Ancient Greek sailors returned home with stories of mermaids and sirens. In the 1960s, a group of submariners returned home from the Southern Ocean with a much odder tale. They had heard the ocean quack.
Strange as it might sound, it was not a one-off event and it has even earned itself a quacking name, “bio duck”.
Two decades after submarine personnel first detected the sound, a team of researchers recorded the mysterious phenomenon – four bursts of quack-like noises – while creating a soundscape of the South Fiji Basin.
Four years later, in 1986, Ross Chapman from the University of Victoria joined the project. “We discovered that the data contained a gold mine of new information about many kinds of sound in the ocean, including sounds from marine mammals,” he said in a statement.
Referring to the strange quacking noise, he explained: “The sound was so repeatable, we couldn’t believe at first that it was biological.”
However, after speaking to colleagues based in Australia, they found similar noises had been detected in other spots close to New Zealand and Australia.
Chapman now believes what the researchers overheard in 1982 was a conversation between sea animals: “Maybe they were talking about dinner, maybe it was parents talking to children, or maybe they were simply commenting on that crazy ship that kept going back and forth towing that long string behind it.”
The “crazy ship” he refers to was a vessel decked in an acoustic antenna and hydrophones, equipment that enabled the researchers to work out where exactly the unusual sounds were being made.

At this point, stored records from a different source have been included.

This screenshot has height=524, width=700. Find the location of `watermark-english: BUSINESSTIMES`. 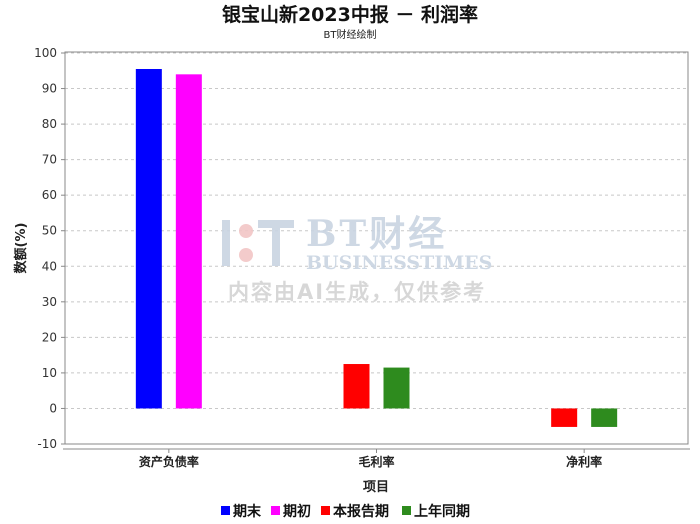

watermark-english: BUSINESSTIMES is located at coordinates (399, 263).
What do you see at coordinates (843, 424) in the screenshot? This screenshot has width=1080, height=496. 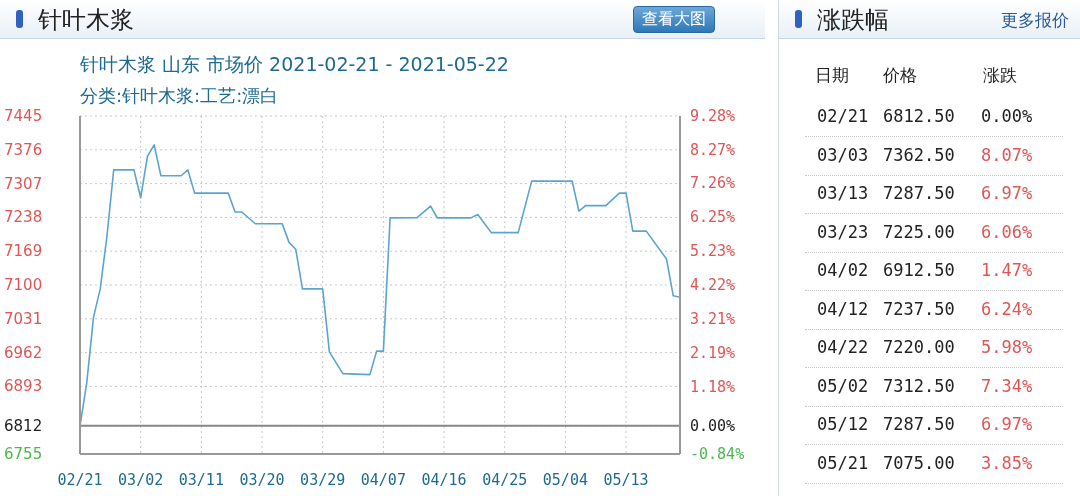 I see `category-label: 05/12` at bounding box center [843, 424].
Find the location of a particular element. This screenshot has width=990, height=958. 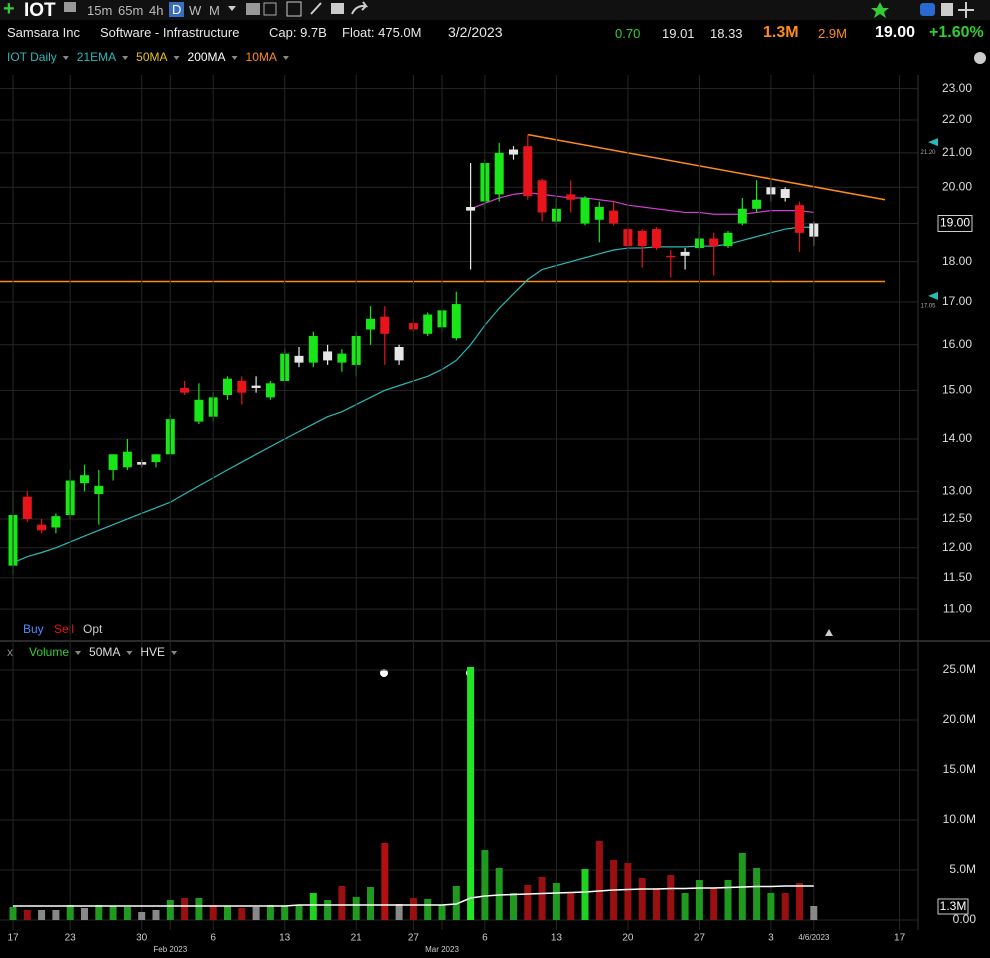

small-marker-label: 21.20 is located at coordinates (928, 153).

The results show that there were several “speakers” at any one time, though there were no visual sightings that could confirm the identity of the animal doing the “speaking”.
“The most amazing thing was that when one speaker was talking, the others were quiet, as though they were listening,” said Chapman. “Then the first speaker would stop talking and listen to responses from others.”
A study published in 2014 suggests the animal responsible for the sound is the Antarctic minke whale. Researchers came to this conclusion after comparing recordings of the “bio-duck” with vocalizations made by this species of baleen whale, finding convincing similarities between the frequency and number of pulses.
As for these new revelations, Chapman presented his findings as part of the virtual 187th Meeting of the Acoustical Society of America, which took place recently.